§ Task goal:
Copy each line below word for word, leaving out the pictures.
'''
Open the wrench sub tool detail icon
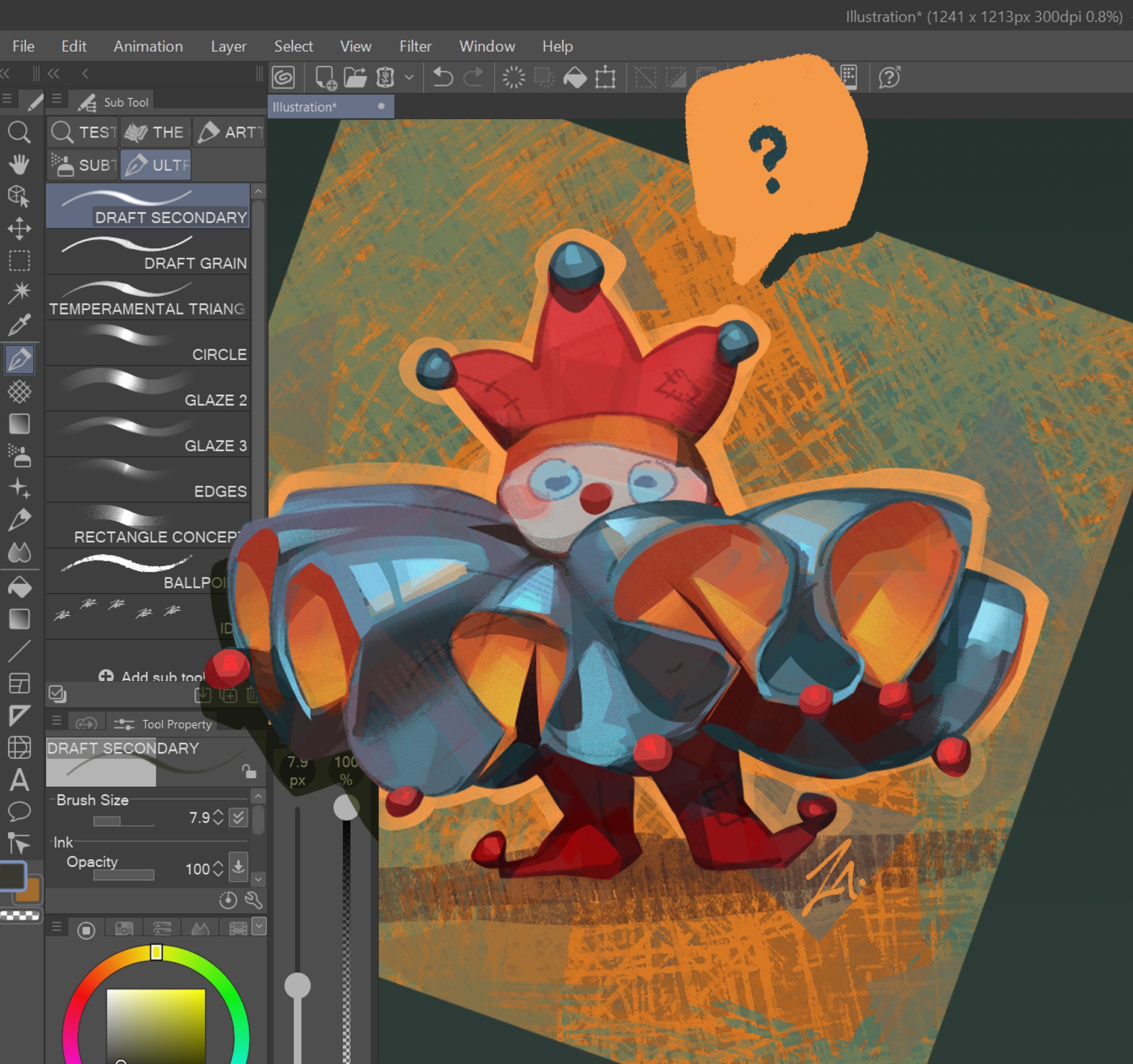This screenshot has width=1133, height=1064. [253, 900]
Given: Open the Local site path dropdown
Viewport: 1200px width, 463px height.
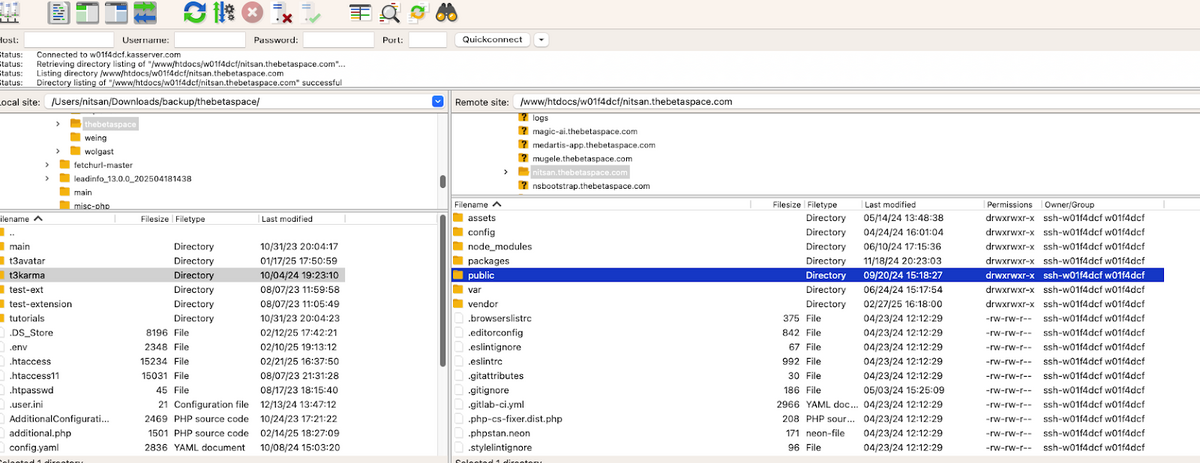Looking at the screenshot, I should click(x=437, y=102).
'''
§ Result for this exercise:
Open the wrench sub tool detail icon
This screenshot has width=1133, height=1064. [253, 900]
Given: Open the Local site path dropdown
Viewport: 1200px width, 463px height.
Looking at the screenshot, I should click(x=437, y=102).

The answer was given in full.